クラウドサービスを利用する際の選定基準の一つになるのが、「シングルテナント」と「マルチテナント」の違いだ。テナントの形態をどう選べばいいのか。それぞれのメリットと注意点を押さえておこう。

 インターネットを通じてアプリケーションを利用するSaaS(Software as a Service)などのクラウドサービスでは、「マルチテナント」と「シングルテナント」という2つの提供方式がある。その違いを理解することで、自社に合ったクラウドサービス選びがしやすくなる。

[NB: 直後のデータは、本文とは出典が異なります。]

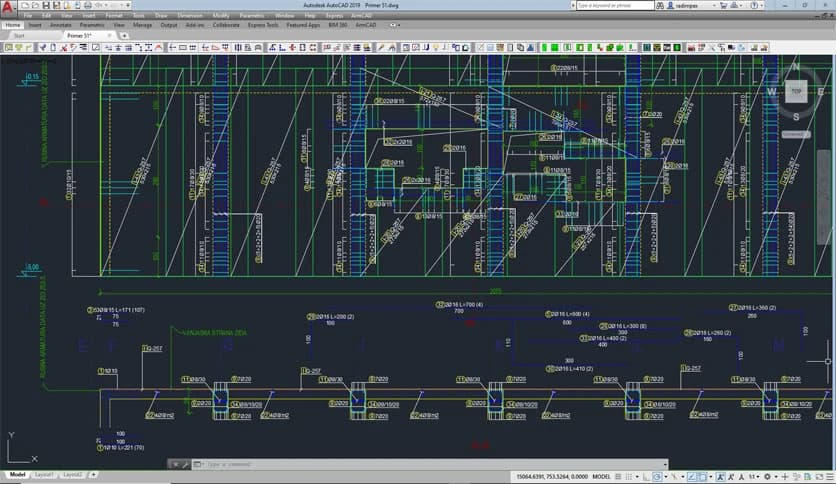Viewport: 836px width, 484px height.
Task: Toggle polar tracking in status bar
Action: [655, 475]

 クラウドサービスを利用する企業には、アプリケーションの動作環境が割り当てられる。その動作環境を「インスタンス」と呼ぶ。シングルテナントは、アプリケーションのインスタンスを1つのユーザー企業に提供する形態であり、SaaSで広く採用されている。ここで言うテナントとは、インスタンスの利用単位を指す。

 シングルテナントの一般的な特徴として、インスタンスに対するユーザー企業の関与度や、制御の自由度が高いことが挙げられる。テナント同士は互いに独立しており、テナントを共有する場合にありがちな制約はない。こうしたシングルテナントとマルチテナントの違いは、クラウドサービスを選ぶ際の重要なポイントの一つになる。